Underway 6 July for her third WestPac deployment. Newell spent much of July and August on Taiwan patrol before turning toward Vietnam on the 27th. She arrived "Market Time" Area 11 on 30 August, and departed on 19 September for Kaohsiung, to resume Taiwan patrol. She headed back toward the Vietnamese coast on the last day of October and relieved on Market Time Area II, 2 November. Newell departed Vietnam for the last time on the 28th, and steamed for Hawaii via Hong Kong; Subic Bay; Sydney, Australia; and Suva, Fiji Islands arriving Pearl Harbor 29 February 1968.

Newell was awarded the Armed Forces Expeditionary Medal for Vietnam service in June / July 1965. Newell also was awarded the Vietnam Service Medal for a number time periods of varying lengths, July to December 1965, June to December 1966 and December 1967 to January 1968.
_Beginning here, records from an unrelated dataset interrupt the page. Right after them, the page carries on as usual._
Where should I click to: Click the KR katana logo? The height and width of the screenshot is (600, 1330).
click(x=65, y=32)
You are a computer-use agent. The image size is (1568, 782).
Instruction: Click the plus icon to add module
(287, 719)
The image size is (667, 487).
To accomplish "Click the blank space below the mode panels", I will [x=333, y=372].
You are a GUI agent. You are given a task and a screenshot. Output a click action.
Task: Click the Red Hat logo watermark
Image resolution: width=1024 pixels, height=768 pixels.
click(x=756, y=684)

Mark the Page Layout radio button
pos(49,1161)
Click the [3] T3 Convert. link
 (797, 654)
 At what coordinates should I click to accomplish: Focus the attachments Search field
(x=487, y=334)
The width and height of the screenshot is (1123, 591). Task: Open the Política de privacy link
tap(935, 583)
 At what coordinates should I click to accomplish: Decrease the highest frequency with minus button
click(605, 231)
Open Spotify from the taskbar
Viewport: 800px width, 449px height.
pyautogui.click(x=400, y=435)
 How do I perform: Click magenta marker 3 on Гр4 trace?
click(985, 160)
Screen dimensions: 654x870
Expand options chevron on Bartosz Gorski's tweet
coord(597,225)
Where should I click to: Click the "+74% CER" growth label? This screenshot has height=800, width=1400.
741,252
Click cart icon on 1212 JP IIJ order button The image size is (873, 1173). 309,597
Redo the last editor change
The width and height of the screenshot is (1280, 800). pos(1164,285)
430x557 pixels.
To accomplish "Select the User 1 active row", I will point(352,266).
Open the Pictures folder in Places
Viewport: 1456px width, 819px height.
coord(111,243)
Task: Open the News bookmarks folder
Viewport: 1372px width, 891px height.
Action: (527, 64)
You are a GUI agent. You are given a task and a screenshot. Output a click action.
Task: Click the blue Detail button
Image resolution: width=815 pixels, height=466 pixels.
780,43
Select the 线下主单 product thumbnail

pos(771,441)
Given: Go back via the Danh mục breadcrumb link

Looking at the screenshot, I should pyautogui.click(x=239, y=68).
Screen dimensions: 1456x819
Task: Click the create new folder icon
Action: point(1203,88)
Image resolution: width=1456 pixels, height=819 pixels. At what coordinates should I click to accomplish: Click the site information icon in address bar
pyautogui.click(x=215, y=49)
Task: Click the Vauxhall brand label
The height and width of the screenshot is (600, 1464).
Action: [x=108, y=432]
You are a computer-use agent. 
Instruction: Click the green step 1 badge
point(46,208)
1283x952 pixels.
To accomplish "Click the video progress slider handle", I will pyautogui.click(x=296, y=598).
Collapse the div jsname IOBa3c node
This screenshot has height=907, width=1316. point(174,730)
== Final decommissioning ==

After operations in Hawaiian waters, Newell departed Pearl Harbor 6 August for WestPac, but three days later received orders to return for inactivation. She decommissioned at Pearl Harbor 21 September 1968, and was struck from the Naval Vessel Register 23 September 1968.

== Hollywood operations==

Subsequently, the ship's engines were removed and her hull was used by Twentieth Century Fox Film Corp., 22 January to 15 April 1969 during the filming of motion picture Tora! Tora! Tora!.